Par INPBPM :: jeudi 14 avril 2011 à 02:27 :: Association

Dans cette perspective, le président de l'Instance nationale de protection des biens publics, Mohamed Tarek Sbaï a indiqué que l'instance a présenté à la commission ses propositions au sujet de la réforme constitutionnelle, notamment pour ce qui est des questions de la constitutionnalisation de l'incrimination de détournement de deniers publics et l'annulation de l'immunité en cas d'accusation afin d'éviter l'impunité pour ces crimes.

L'instance a demandé également, a-t-il ajouté, de prendre plusieurs mesures pour la moralisation de la vie publique, et mettre fin à l'économie de rente et le régime de privilèges, en plus de la constitutionnalisation de l'indépendance de la justice.

De son côté, le président de l'association marocaine de l'évaluation des politiques publiques, Ahmed Bencheikh, a souligné que les propositions de l'association consistent, notamment, à la constitutionnalisation de l'évaluation des politiques publiques, telle qu'elle est connue universellement, en tirant profit des expériences des démocraties modernes dans ce domaine.

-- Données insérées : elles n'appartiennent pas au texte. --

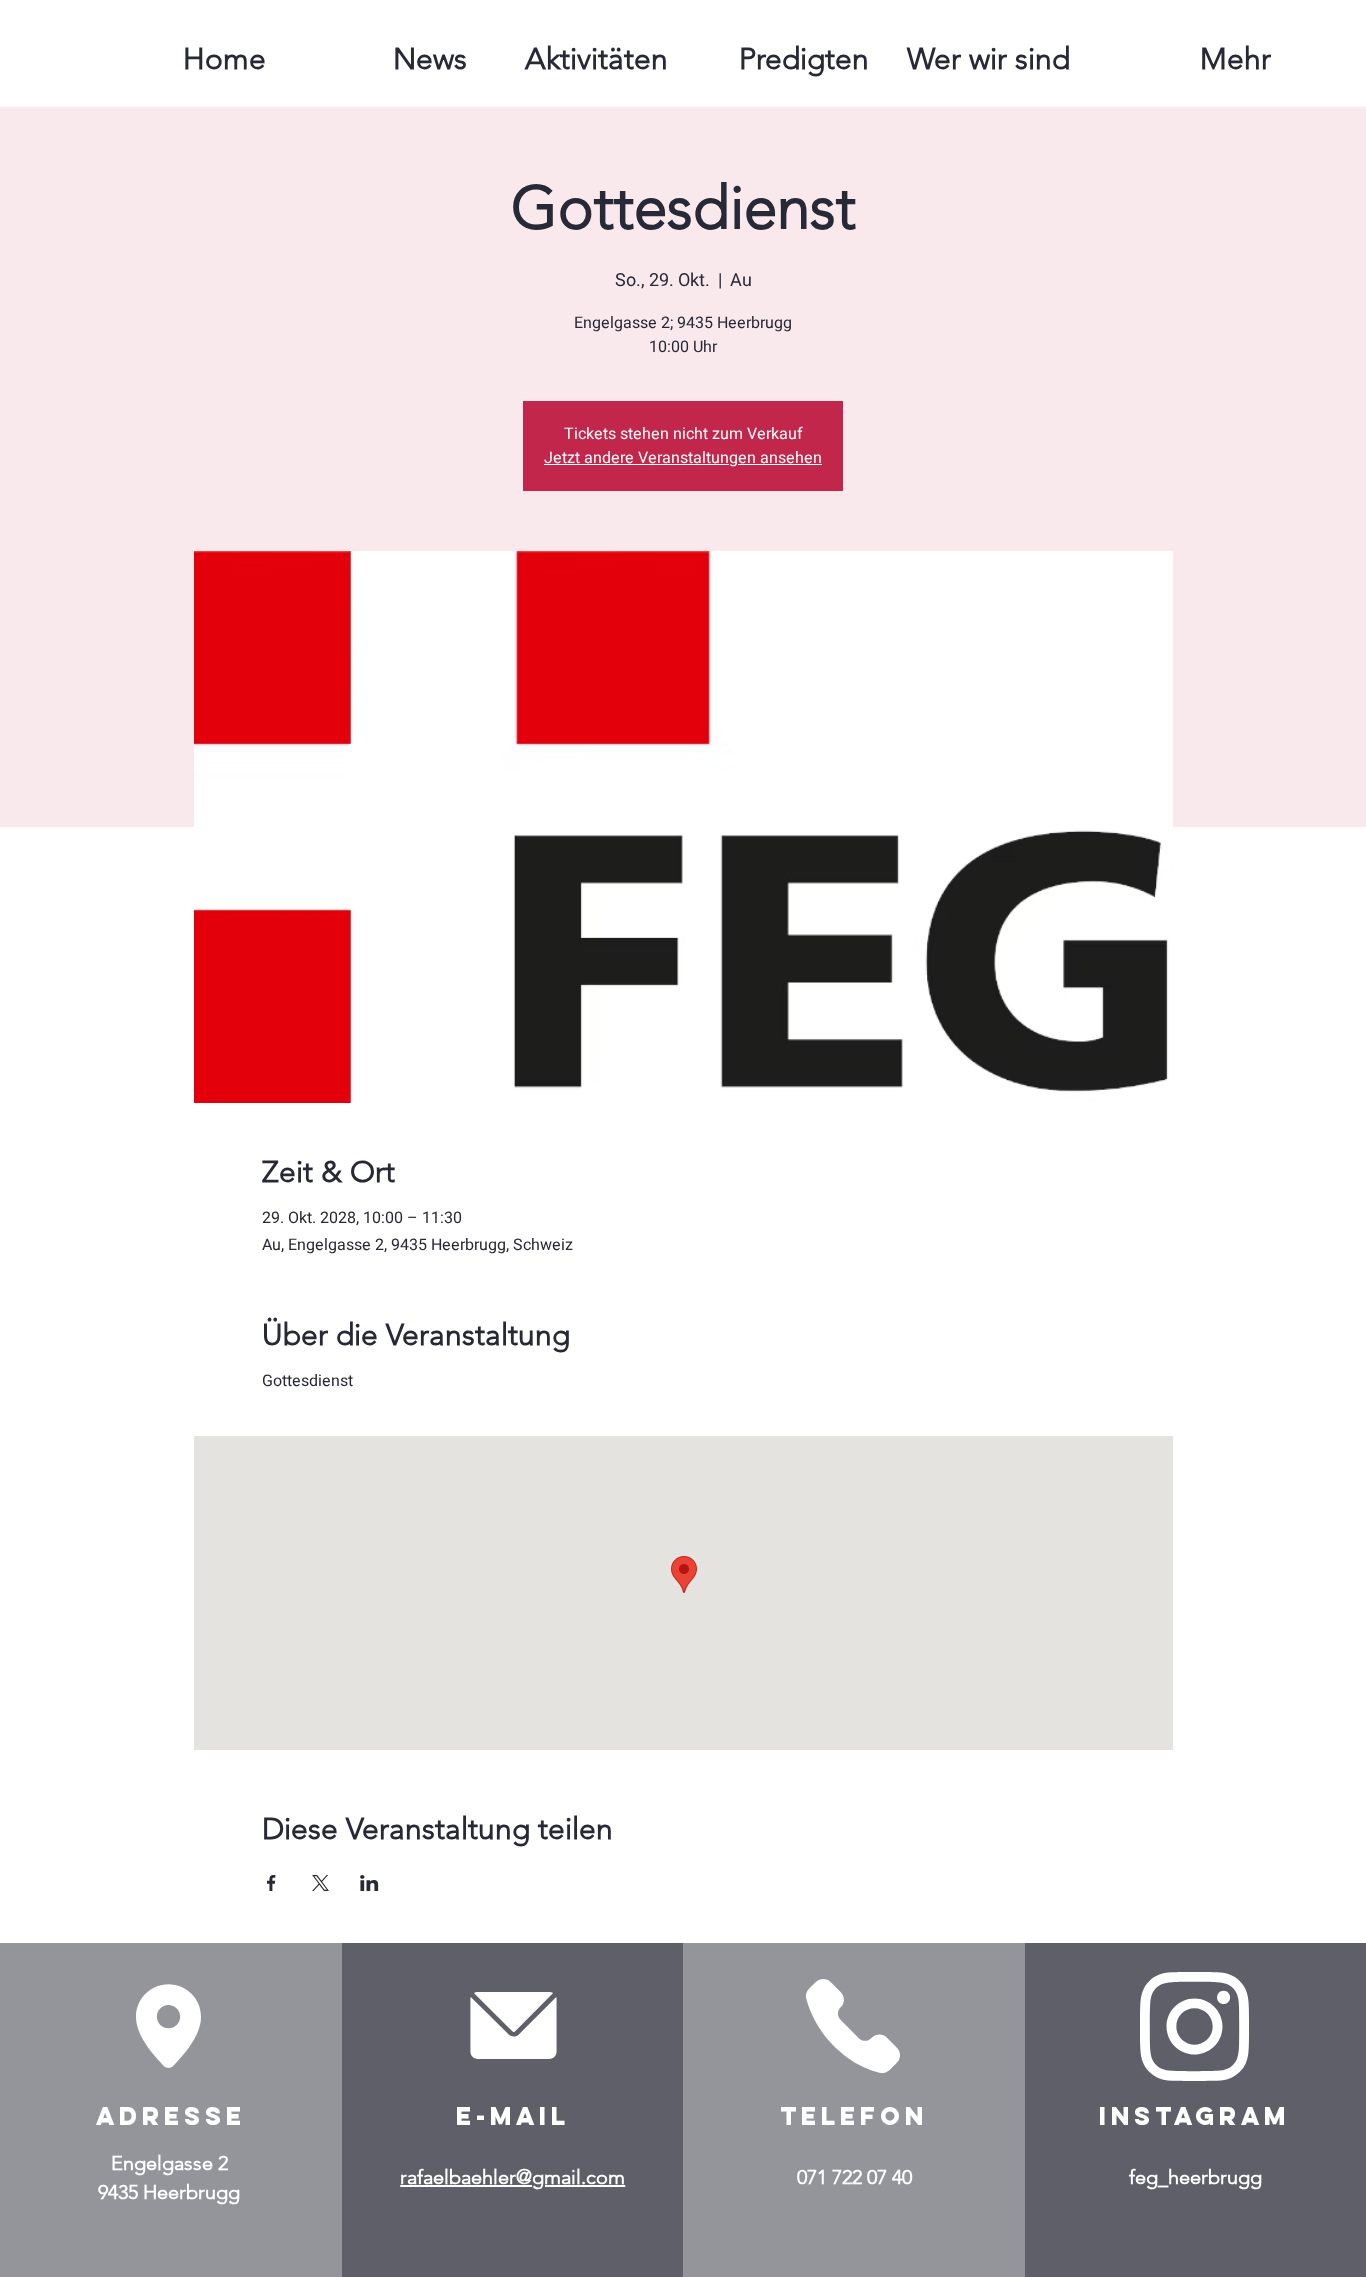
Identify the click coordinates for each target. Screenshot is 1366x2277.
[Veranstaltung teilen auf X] (320, 1883)
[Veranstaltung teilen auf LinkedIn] (369, 1883)
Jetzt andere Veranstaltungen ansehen (683, 458)
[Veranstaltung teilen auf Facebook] (271, 1883)
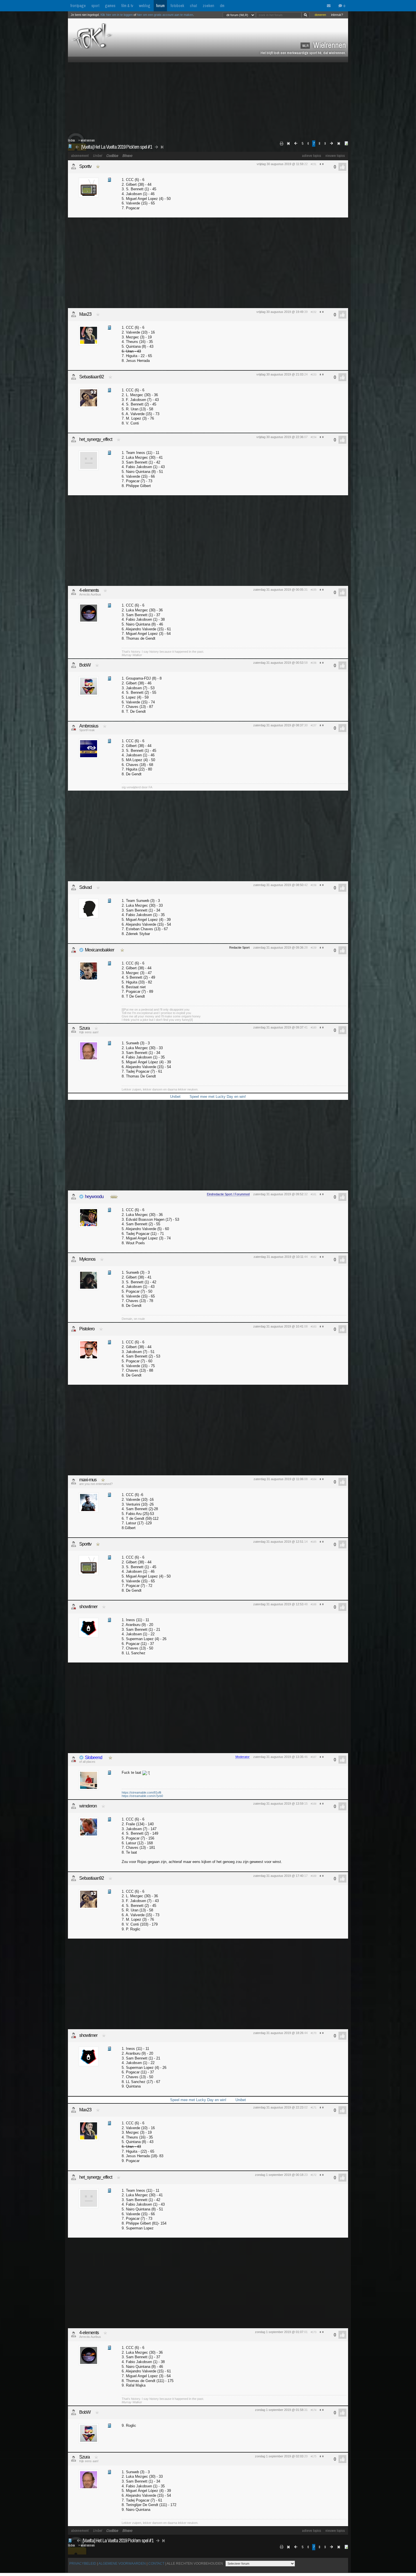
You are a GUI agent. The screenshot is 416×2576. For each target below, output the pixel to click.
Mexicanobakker (99, 949)
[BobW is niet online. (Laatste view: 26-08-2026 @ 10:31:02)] (73, 665)
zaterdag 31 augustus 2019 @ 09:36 (278, 947)
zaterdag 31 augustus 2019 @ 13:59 (278, 1803)
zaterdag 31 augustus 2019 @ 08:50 (278, 885)
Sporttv (85, 166)
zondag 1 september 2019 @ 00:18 (279, 2174)
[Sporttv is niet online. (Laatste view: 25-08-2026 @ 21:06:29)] (73, 166)
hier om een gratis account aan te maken (165, 14)
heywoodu (94, 1196)
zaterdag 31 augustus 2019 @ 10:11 (278, 1256)
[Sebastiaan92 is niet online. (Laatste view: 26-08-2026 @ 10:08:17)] (73, 377)
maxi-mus (88, 1479)
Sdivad (85, 887)
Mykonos (87, 1259)
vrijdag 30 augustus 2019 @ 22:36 (279, 437)
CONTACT (156, 2564)
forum (160, 5)
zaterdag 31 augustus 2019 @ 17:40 (278, 1875)
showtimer (88, 1606)
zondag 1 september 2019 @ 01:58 (279, 2409)
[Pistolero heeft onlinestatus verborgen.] (73, 1329)
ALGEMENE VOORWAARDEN (122, 2564)
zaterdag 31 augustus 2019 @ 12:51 (278, 1541)
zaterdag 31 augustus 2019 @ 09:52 (278, 1194)
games (110, 5)
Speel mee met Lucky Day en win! (218, 1096)
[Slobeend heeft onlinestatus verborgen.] (73, 1759)
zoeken (208, 5)
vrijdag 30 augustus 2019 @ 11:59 (280, 164)
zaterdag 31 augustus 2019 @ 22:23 (278, 2107)
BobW (85, 665)
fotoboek (177, 5)
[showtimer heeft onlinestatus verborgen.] (73, 1607)
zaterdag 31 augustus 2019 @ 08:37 (278, 725)
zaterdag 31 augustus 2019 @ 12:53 (278, 1604)
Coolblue (112, 155)
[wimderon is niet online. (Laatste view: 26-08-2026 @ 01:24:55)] (73, 1806)
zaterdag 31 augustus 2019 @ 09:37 (278, 1027)
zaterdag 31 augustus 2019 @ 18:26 (278, 2033)
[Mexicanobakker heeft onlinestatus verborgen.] (73, 950)
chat (193, 5)
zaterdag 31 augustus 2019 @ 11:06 (278, 1479)
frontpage (78, 5)
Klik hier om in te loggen (116, 14)
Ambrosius (88, 726)
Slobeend (93, 1757)
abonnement (80, 155)
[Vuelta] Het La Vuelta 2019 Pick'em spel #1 (116, 146)
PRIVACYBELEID (82, 2564)
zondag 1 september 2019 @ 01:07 (279, 2332)
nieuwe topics (335, 155)
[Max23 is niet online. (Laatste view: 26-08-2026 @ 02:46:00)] (73, 314)
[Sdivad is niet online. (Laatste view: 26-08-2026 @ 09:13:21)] (73, 887)
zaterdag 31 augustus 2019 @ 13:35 (278, 1756)
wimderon (88, 1806)
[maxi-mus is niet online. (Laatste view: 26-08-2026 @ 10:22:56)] (73, 1481)
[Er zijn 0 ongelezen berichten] (330, 6)
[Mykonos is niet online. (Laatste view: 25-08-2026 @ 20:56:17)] (73, 1259)
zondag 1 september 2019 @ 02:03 (279, 2456)
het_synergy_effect (95, 439)
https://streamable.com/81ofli (141, 1792)
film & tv (127, 5)
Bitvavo (127, 155)
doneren (320, 14)
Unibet (97, 155)
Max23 (85, 314)
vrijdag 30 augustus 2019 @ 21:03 (279, 374)
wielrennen (88, 140)
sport (95, 5)
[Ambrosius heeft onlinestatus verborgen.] (73, 728)
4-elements (89, 590)
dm (222, 5)
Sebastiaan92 (91, 376)
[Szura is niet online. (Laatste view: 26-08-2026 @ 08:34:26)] (73, 1030)
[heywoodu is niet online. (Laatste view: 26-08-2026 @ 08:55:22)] (73, 1197)
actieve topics (311, 155)
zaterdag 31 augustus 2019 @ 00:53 (278, 662)
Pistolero (87, 1328)
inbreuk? (337, 14)
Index (71, 140)
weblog (144, 5)
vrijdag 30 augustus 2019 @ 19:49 (279, 311)
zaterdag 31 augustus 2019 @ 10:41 (278, 1326)
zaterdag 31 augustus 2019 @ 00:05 (278, 589)
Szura (84, 1028)
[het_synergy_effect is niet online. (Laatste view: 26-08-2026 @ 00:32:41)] (73, 439)
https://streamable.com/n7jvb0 (142, 1796)
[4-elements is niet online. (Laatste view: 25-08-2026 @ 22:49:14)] (73, 592)
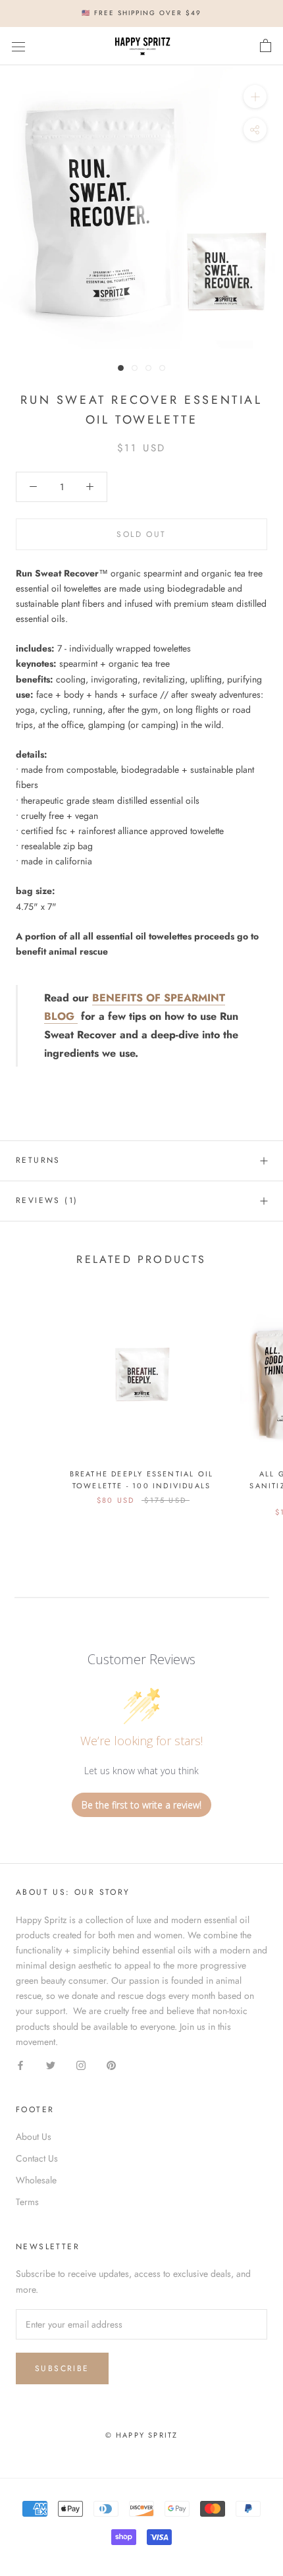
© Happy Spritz (141, 2435)
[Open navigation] (18, 46)
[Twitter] (50, 2064)
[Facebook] (20, 2064)
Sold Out (141, 534)
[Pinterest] (111, 2064)
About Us (33, 2136)
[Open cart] (265, 46)
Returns (38, 1160)
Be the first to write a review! (141, 1805)
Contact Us (37, 2158)
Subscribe (62, 2368)
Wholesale (36, 2180)
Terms (27, 2201)
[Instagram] (81, 2064)
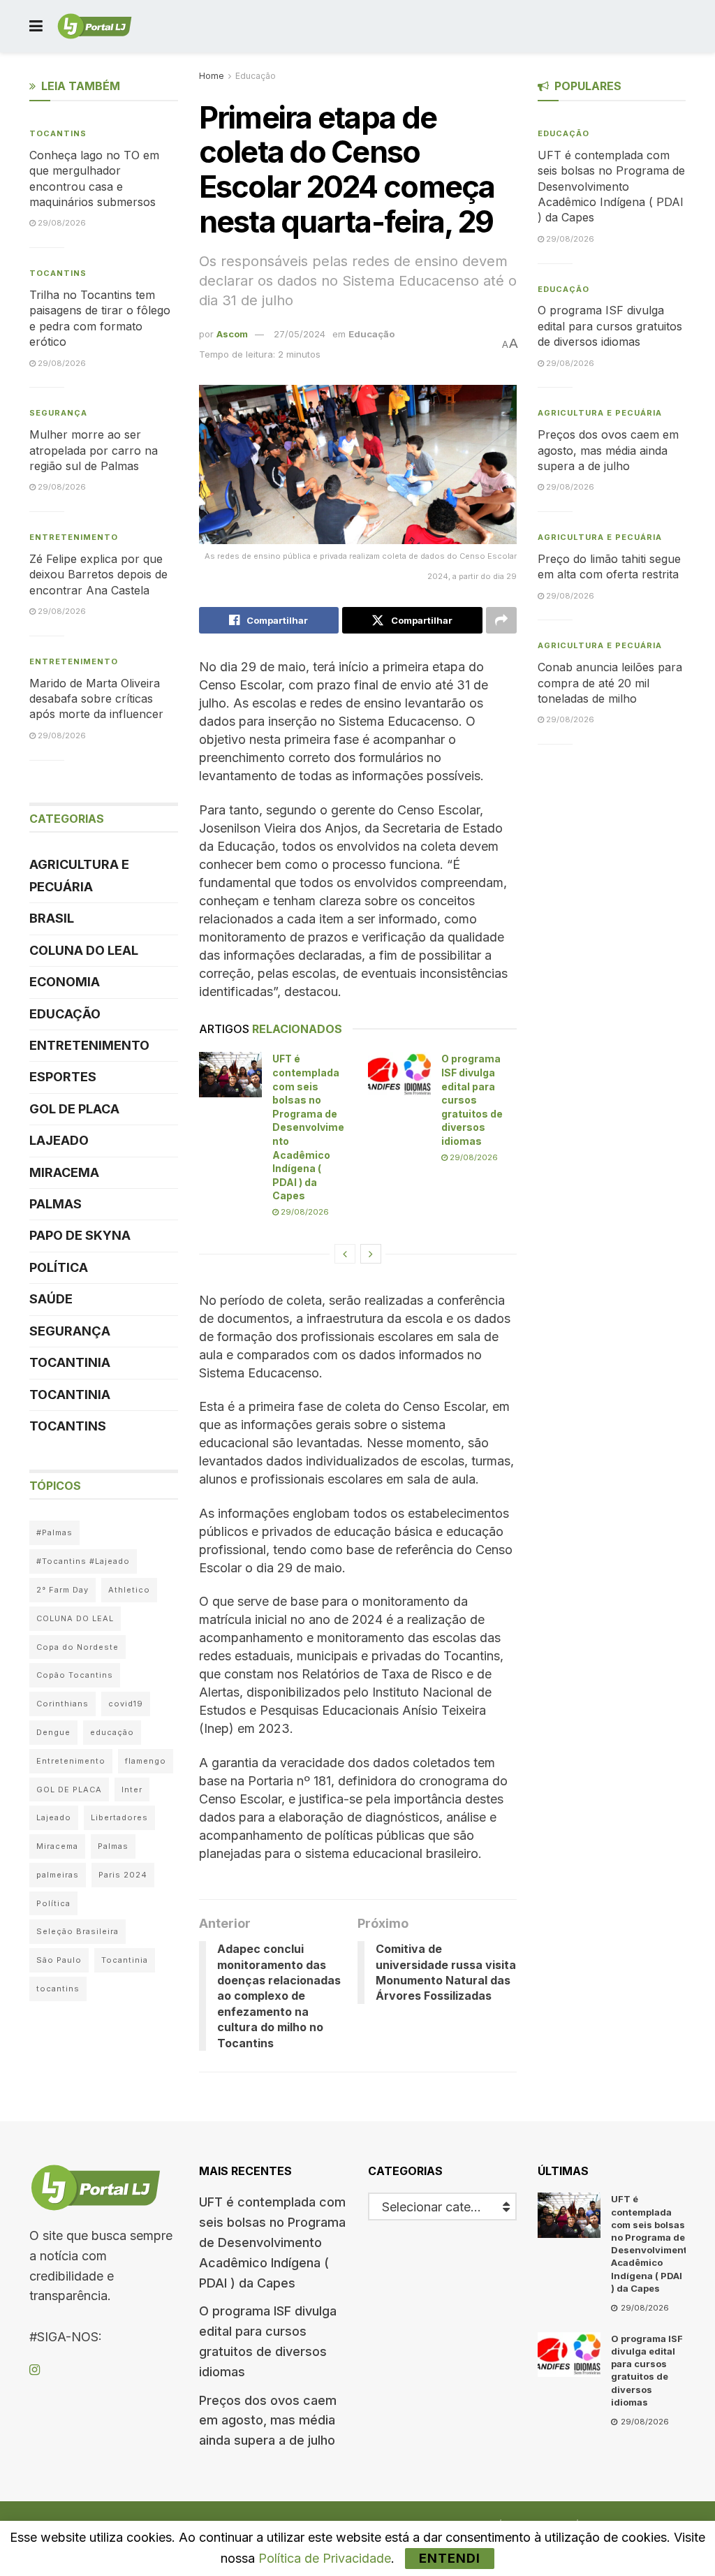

Pour sa part, Rachid Filali Meknassi, de l'Association marocaine de lutte contre la corruption, (Transparency Maroc), a relevé que lors de cette séance, l'association a plaidé pour l'adoption de la reddition de compte, la fin de l'impunité, la lutte contre le détournement des deniers publics et la consécration du droit d'accès à l'information.

Ces séances font suite aux réunions déjà organisées avec les partis politiques et les centrales syndicales.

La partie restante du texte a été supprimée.